Obviously, an eight hour, full interview day via a video platform is different than a one hour interview. While the same rules apply to location, background, your appearance and limiting possible distractions, preparing for a full day of interviews in front of a computer screen has some unique challenges. Here are a few things to consider:
- When considering the location/room you will conduct your interview from, make sure you have a comfortable chair. After all, you will be in this chair for the day. Make sure it doesn’t squeak or make any other distracting noises.
- Prepare for this interview just like you were going to be on campus. This is an instrumental step in the search process; the interview format does not change that fact.
- Have water available; you will be talking quite a bit.
- Prior to your interview day, check the lighting in the room as the day progresses.
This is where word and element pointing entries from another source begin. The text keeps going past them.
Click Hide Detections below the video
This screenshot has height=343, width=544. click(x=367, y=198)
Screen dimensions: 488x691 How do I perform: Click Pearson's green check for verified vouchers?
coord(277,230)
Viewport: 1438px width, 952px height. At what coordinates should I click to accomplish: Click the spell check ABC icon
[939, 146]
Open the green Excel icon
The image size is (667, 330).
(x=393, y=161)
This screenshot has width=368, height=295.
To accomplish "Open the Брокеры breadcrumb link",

You may need to shut the blinds at some point during the day so sunlight does not interfere with the interviewers’ ability to see you.
- Make sure you see the itinerary for the day. If breaks are not readily apparent, ask your contact about this. You will need to get up and stretch, grab some more water or food, or use the restroom. You need to have this time built in to your schedule.
- Turn off your home and/or cell phone ringer(s) so you will not be disturbed.
- Please make sure everyone in your house is aware of your interview and request (you might need to resort to bribery, eight hours is a long time) to have them remain quiet and away from your interview location.
- This virtual campus interview is new for everyone. Random things are going to happen; your dog may have to let you know that a squirrel is in the yard, or the doorbell may ring. Do not get flustered, just roll with it.
- As always, be yourself. The individuals on the other side of the camera are trying to get to know you as much as they want you to get to know them and understand their campus and needs.